==== TEXTE À LIRE ====
Pour des raisons diverses, ces trois sites ne se sont pas approprié le label qui pour eux n’est qu’un logo, une récompense. Nous venons d’expliciter le cas de Sarlat où le label S.R.G. est jugé comme inefficace car il n’est pas susceptible de valoriser l’ensemble des productions et qu’il a une notoriété beaucoup moins importante que celle de la ville. A Espelette se combinent deux aspects : le manque de moyens et surtout la volonté de se préserver du tourisme pour conserver l’entre-soi. A Romans deux choses peuvent expliquer le fait que le label n’est pas adopté. D’abord, nous avons vu que Romans avait bénéficié d’un prodigieux support médiatique qui lui assurait sa réussite aujourd’hui. Ensuite il manque une structure potentiellement porteuse des projets S.R.G.. En effet, nous avons vu que la fête était le rassemblement ponctuel de diverses entités entre lesquelles il existe une certaine harmonie (pour s’organiser) mais non une cohésion forte puisque chaque quartier est chargé de sa propre association. La municipalité qui soutient financièrement et moralement la fête ou l’office de tourisme ne semblent pas sensibilisés aux S.R.G.. La personne à l’initiative de la fête ne pourrait à elle seule supporter cette démarche S.R.G., et cela ne semble pas être dans ses objectifs qui sont plutôt orientés vers l’animation et la dimension festive. Il n’existe pas non plus de réelle mise en valeur des productions sur le site, hormis la présence ou la demande de labels de qualité au sein de chaque filière.

La deuxième tendance est celle où les sites ont une vision élaborée et explicite de l’association des S.R.G.. Contrairement aux premiers, ils se sont appropriés le label, le comprennent à leur façon mais ont saisi les étapes de sélection, les différents acteurs concernés et les actions menées par l’association. Ils se sont investis dans le label ou du moins, ils le mettent en valeur. Il entre ici pleinement dans une volonté de communiquer sur la manifestation ou sur le site. Certains proposent même des animations spécifiques. Mais nous y reviendrons un peu plus loin.

Nous pouvons ainsi observer que le label n’est approprié que lorsque les sites estiment qu’il a une utilité pour eux. D’une part, il y a ceux qui ne le se sont pas approprié parce qu’ils ne souhaitaient pas valoriser l’appellation ou parce qu’elle ne semble pas susceptible d’apporter une plus-value. D’autre part, ceux qui veulent et qui pensent pouvoir en tirer un profit personnel se l’approprient. M.B., chef de projet de l’association nationale des S.R.G., remarque que nombre de sites ont interprété leur sélection comme une fin alors que, d’après elle, elle devrait être pensée comme un commencement, où tout reste à faire.

Notes
334.

Cette impression émane de notre dernier entretien, en mai 2000, alors que le C.N.A.C. annonçait sa prochaine disparition. A ce moment-là, le réseau manquait encore d’organisation et il était peu valorisé.

335.

J.Bessière : Valorisation du patrimoine gastronomique et dynamiques de développement territorial, le Haut Plateau de l’Aubrac, le Pays de Roquefort et le Périgord Noir, 2001, p.192.
====
◆ **EXERCICES**:
A. Résumez en quelques points le paragraphe du texte sur le label S.R.G. qui commence par « La deuxième tendance est celle où », en conservant ses faits essentiels.
B. Citez le passage du texte sur le label S.R.G. compris entre « Cette impression émane » et « était peu valorisé. », ces deux bornes incluses.
==== DONNÉES SOURCES ====
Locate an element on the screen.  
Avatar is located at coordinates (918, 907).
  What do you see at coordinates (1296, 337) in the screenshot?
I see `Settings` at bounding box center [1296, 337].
====
◆ **CORRIGÉ DES EXERCICES**:
A.
- Deuxième tendance : les sites ont une vision élaborée et explicite de l'association des S.R.G.
- Ils se sont approprié le label et l'interprètent à leur façon, mais en comprennent les étapes de sélection, les acteurs concernés et les actions de l'association.
- Ils s'y investissent ou, du moins, le mettent en valeur pour communiquer sur la manifestation ou sur le site.
- Certains proposent même des animations spécifiques.

B.
Cette impression émane de notre dernier entretien, en mai 2000, alors que le C.N.A.C. annonçait sa prochaine disparition. A ce moment-là, le réseau manquait encore d’organisation et il était peu valorisé.